Villain of the year features exactly the people you’d expect from the brains of Rhodes BJourn alumni. AfriForum and Solidarity, Donald Trump, the IDF and – to emphasize balance – two corrupt, woefully inadequate appointments made within a demonstrably failed ecosystem…which just so happens to enjoy enthusiastic support from the Daily Maverick’s editorial policies. At the risk of dampening the mood and thinking there might be one or two other nominees worth listing, educate yourself with resources – chiefly the former statistician general Pali Lehola’s recent “Cat Matlala was once a child too”.
The businessperson – or businessthem – and sportsperson (same) of the year are perhaps the only categories containing evidence that this list wasn’t compiled in the company of nyaope, Chinese synthetic strain. Jannie Mouton has made a tremendous contribution, so he gets a pass from this round of smash the patriarchy – Stellenbosch mafia edition. Ox Nche or Sacha Feinberg-Mnogemezulu will hopefully emerge as joint winners, but the more active activists at the DM will probably select the latter on account of his late grandfather being an effective pamphleteer for the ANC in London during the party’s exile.
Next we move on to the sports team of the year, with the Proteas making the cut after having lost to India in the finals of the recent World Cup. No Springboks in the nominees, despite their extraordinary year, despite their being the very best representation of the country. In your best Jacob Zuma impersonation, of the legend reading out numbers from a piece of paper he holds, repeat after me: “in…the…land…of the deaf…the man…the man…with one ear is…winner”.

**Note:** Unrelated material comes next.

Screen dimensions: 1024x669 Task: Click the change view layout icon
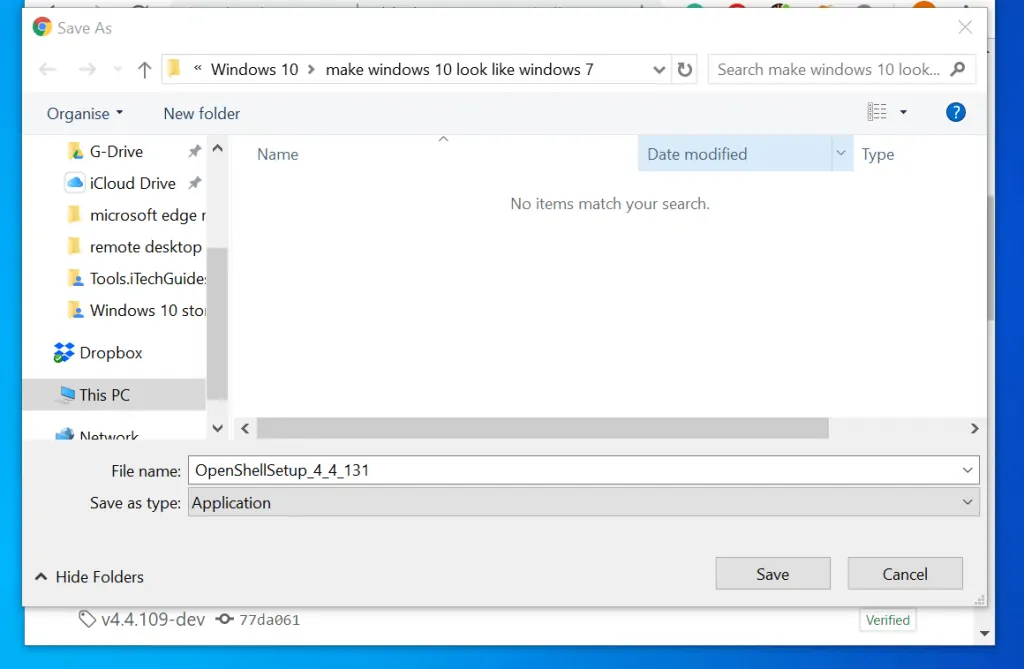pos(877,113)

After the community champion of the year – for which, many congratulations – we get to the Artist of the Year, which is like 1999’s The Last Man on the Planet, except there aren’t any men, just Gaza and rich people hating on rich people. So just give it to Tyla and donate any platitudes toward the intellectual property benevolent fund for next year’s version of Take Back Power.
For the Daily Maverick, OBP used to mean “our burning planet”. This was in the days its founders would hawk their wares around London looking for cash from some wealthy Nordic family office seeking to atone for a wild uncle being involved in a speedboat accident that claimed the life of a young prostitute. But then Bill Gates went all volte face-like and Michael E Mann, father of the tree ring, kept on self-reporting, or being hammered in the courts, so they changed it to “our beautiful planet”. So, well done to all – now if you’ll just do something about all those trees you cut down in the Amazon…to make a road to host the latest COP failure.
Finally, it’s the OBP dirtbag and “moegoe” categories, in which we get to witness some exceptional class loathing – ordinarily rare in a country occupied by a majority of socially conservative moderates, many of whom, like John Steenhuisen, struggle with their finances, or get stressed and pile on a few extra pounds, or don’t have degrees – or, like Heinz Winkler, would like to explore some diversity on the opinion front. No good, I’m afraid.
And here, in this category, we find the purpose of the People of the Year: don’t think for yourself – it’s a dangerous, reckless exercise. Let us do it for you instead, and whilst you’re doing that, don’t mind someone accidentally pushing the nuclear button.
[Image: Harsh Ghanshyam from Pixabay]
The views of the writer are not necessarily the views of the Daily Friend or the IRR.